Wymyłam chatę, piec pobieliłam. Trzeba chleb na stole zostawić i sól, miskę i trzy łyżki. Tyle łyżek, ile dusz w domu. Wszystko po to, żeby wrócić.

– Nasze kury miały czarne grzebienie, a nie czerwone, od promieniowania. Twaróg też się nie udawał. Przez miesiąc żyli my bez twarogu, bez żadnego sera. Mleko nie kwaśniało, zmieniało się w proszek, taki biały. Od promieniowania.

– Na naszej działce też było promieniowanie. Cała działka biała się zrobiła, bielusieńka, jakby ktoś ją czymś posypał. J akimiś grudkami. Myślałam, że może to coś z lasu, wiater naniósł.

– Nie chcieliśmy wyjeżdżać. Oj, jakeśmy nie chcieli! Chłopy się popiły. Pod samochód się rzucały. Naczalstwo chodziło po chałupach i każdemu tłumaczyło. Przykazywali: „Nie brać dobytku!”.

– Bydło trzy dni niepojone. Niekarmione. Na ubój! Przyjechał korespondent z gazety: „Jak się państwo czują? Jaki nastrój?”. Pijane dojarki o mało co go nie zatłukły.

– Przewodniczący z żołnierzami chodzi wokół mojej chaty. Straszą: „Wychodź albo podpalimy! Dawajcie tu kanister”. Zaczęłam biegać, to serwetę złapię, to poduszkę…

– Niech mi pani powie naukowo, co to promieniowanie robi? Niech pani prawdę mówi, my i tak niedługo umrzemy.

– A co myślicie, że jak jest niewidzialne, to w Mińsku go nie ma?

– Wnuk przywiózł pieska, wołamy na niego Promyk. Bo żyjemy pod promieniowaniem. No i gdzie ten Promyk się podział? A zawsze się plątał pod nogami. Boję się, że jak za wioskę poleci, to go wilki zjedzą. Zostanę wtedy sama.

– A jak była wojna, to przez całą noc strzelały armaty.
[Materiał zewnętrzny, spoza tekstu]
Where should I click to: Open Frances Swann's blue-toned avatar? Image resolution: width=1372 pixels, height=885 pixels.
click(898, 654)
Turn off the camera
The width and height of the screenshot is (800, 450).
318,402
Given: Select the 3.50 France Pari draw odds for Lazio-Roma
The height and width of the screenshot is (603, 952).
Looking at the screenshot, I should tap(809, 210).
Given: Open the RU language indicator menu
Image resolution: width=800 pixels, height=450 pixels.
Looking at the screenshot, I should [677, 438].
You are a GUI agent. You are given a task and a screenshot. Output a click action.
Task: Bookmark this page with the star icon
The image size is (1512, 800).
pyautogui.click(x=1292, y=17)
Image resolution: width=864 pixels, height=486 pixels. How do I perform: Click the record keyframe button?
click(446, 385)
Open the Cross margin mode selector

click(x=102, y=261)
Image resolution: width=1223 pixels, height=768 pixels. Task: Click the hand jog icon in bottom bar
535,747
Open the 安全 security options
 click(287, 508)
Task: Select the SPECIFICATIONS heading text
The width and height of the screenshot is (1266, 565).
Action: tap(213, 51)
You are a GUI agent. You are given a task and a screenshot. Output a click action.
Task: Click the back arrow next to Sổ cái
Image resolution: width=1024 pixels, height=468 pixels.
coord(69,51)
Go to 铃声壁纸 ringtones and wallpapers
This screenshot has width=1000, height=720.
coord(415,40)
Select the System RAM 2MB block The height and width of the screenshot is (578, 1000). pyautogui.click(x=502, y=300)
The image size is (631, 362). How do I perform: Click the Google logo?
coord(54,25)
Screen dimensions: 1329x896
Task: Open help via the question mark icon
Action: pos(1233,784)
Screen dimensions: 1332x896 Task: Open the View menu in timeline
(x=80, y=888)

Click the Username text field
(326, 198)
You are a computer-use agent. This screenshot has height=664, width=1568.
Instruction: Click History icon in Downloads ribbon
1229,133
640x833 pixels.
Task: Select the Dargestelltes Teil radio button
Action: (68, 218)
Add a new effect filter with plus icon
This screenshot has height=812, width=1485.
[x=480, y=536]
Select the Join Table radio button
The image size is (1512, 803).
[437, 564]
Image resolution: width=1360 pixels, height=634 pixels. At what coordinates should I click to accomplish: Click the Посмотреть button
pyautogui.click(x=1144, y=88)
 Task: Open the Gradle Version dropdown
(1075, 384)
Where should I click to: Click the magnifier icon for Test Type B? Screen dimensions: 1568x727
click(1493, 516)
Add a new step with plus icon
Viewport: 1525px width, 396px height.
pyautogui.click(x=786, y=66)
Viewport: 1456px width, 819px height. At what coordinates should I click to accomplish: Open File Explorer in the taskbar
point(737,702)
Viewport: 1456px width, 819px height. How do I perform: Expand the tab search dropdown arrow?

Walą i walą, huczą i huczą. Wygrzebaliśmy w lesie ziemiankę. A tam bombardują i bombardują. Wszystko spalili, mało że chaty, ale nawet działki, nawet te wisienki, to też popalone.

Byle tylko wojny nie było. Ja tak się tego boję!

– Słuchacz pyta Radio Erywań: „Czy można jeść jabłka z Czarnobyla?”. Radio odpowiada: „Można, tylko ogryzki trzeba zakopać głęboko w ziemi”. Albo takie: „Ile jest siedem razy siedem?”. Odpowiedź: „Eee, w Czarnobylu to każdy na palcach policzy!”. Cha, cha, cha!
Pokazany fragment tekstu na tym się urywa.